- Analysts say China may struggle to manage currency's descent
- Yuan weakness will pressure China's $3.4 trillion reserves
China may still be far from Jim Chanos’s infamous "treadmill to hell," but its policy makers this year will find themselves running harder to stand still.
That’s the take of analysts seeing a rising cost to the People’s Bank of China for its insistence on a stable exchange rate as investors rush to exit out of the yuan. The price was clear Tuesday, when it took continuous sales of the dollar by the central bank to stem the yuan’s drop in the wake of a Monday sell-off. Officials followed that by allowing a resumption of the yuan’s decline Wednesday.

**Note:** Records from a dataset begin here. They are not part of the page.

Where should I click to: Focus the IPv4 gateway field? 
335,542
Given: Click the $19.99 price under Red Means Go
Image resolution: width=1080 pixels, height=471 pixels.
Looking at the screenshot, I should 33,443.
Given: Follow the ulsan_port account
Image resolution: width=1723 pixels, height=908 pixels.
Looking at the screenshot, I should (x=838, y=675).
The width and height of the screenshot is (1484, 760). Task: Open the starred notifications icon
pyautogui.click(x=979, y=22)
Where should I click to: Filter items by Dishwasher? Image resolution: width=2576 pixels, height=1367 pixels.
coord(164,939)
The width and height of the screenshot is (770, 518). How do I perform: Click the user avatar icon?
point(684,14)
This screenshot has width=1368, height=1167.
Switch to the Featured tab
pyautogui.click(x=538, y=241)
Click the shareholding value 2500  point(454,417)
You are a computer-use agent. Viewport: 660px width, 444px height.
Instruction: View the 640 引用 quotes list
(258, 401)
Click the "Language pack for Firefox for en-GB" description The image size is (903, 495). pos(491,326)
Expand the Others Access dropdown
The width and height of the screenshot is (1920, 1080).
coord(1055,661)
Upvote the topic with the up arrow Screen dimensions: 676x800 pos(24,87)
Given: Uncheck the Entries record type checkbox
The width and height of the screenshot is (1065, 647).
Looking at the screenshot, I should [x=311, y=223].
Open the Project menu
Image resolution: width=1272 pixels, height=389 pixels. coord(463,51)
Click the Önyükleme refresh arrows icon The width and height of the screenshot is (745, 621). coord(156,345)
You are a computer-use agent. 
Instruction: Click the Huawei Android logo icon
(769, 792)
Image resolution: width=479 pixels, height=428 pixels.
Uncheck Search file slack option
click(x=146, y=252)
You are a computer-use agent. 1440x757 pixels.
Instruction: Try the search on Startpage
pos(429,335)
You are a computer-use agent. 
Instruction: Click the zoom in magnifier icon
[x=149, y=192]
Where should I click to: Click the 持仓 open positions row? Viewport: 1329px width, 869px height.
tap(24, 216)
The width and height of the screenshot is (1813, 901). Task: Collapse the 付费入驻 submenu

The Communist leadership’s pledge to give markets a bigger say in the economy is running up against the reality that currencies can be prone to overshooting, as seen in the large appreciation in the yen during the 2007-2009 global crisis. Refusing to let the yuan, or renminbi, settle on its own means increasing scrutiny of the usability of China’s $3.4 trillion of reserves.
"When the PBOC talks about an orderly depreciation, there’s no free lunch -- it has a cost," said Victor Shih, a professor at the University of California at San Diego who studies China’s politics and finance. "The PBOC would need to spend down its foreign exchange reserves in order to manage the spot rate."
China doesn’t provide a breakdown of its reserves, and some of the assets could be in illiquid investments or already committed to fund other government projects. The U.S. measure of China’s holdings of Treasuries, the benchmark liquid investment in dollars, stood at $1.25 trillion in October -- though Chinese investments are in part channeled through other countries. Chinese companies and banks have billions worth of foreign currency borrowing, a liability to be considered against the nation’s reserves.
Altogether, China’s usable reserves are hundreds of billions less than the headline suggests, according to Shih. The latest official estimate of the total is scheduled for release Thursday.
"We should be skeptical of the $3.4 trillion," he said. "It doesn’t make China a basket-case, but it’s certainly lot less safe than most people would assume."
Yuan selling pressure has picked up since the PBOC in December said it would refocus the market’s attention away from the yuan’s moves against the dollar and toward its performance against a wider basket of currencies. The currency is down almost 5 percent since Aug. 11, when officials announced a sudden devaluation and said it would allow the market a greater say in setting its value.
Keeping things orderly could prove difficult. Kevin Lai, chief economist for Asia excluding Japan at Daiwa Capital Markets, estimates that the PBOC may be trying to guide the currency lower by up to 2 percent each month.
"Unfortunately, executing such an orderly currency adjustment is going to be tricky," he said. "We believe the selling pressure will only surge over the next few months unless the PBOC intervenes aggressively and more so than before."
Lai is forecasting that the dollar will buy 7.50 by the end of 2016 on the back of a weak economy and deflationary threat, from about 6.5 now.
There are logistical issues too. As the yuan weakens, it gives investors, households and businesses greater reason to shift money out of the country. Keeping oversight of a porous capital border will require significant resources, said Andrew Collier, an independent China analyst and former president of the Bank of China International USA.
"They need adequate personnel to monitor thousands of corporate transactions to verify if they are legitimate," he said.
Collier estimates that 59 percent of the nation’s 23 trillion yuan personal deposits are held by 16 million people "who in many cases can use their connections to move money offshore. This is a political problem that SAFE will have a tough time counteracting." SAFE refers to the PBOC’s State Administration of Foreign Exchange unit.
Another complication for President Xi Jinping and Premier Li Keqiang are newfound international obligations. In November, the country qualified for inclusion into the International Monetary Fund’s basket of reserve currencies. Widespread and sustained intervention would look out of place, especially in a year when China is leading the Group of 20 major economies.
So far at least, the yuan’s descent has been gradual and there’s little sign from authorities that they are prepared to accept a major slump, which could ripple through to devaluations of other emerging-market currencies.
"The decline of the renminbi is being greatly exaggerated," Stephen Roach, a senior fellow at Yale University and former Morgan Stanley non-executive chairman in Asia. "I do not look for any major departure from this trend over the course of this year. Like the economy, the renminbi is headed for no worse than a soft landing."
Still, by promising to glide the currency lower instead of letting it settle according to market dynamics, China’s authorities are setting themselves a tough task, Societe Generale SA chief China economist Yao Weiand Singapore-based head of Asian foreign-exchange strategy Jason Daw wrote in a note.
"As long as the PBOC insists on managing a gradual depreciation path, rather than allowing quick adjustments, it will continue to be a tough battle against capital outflows."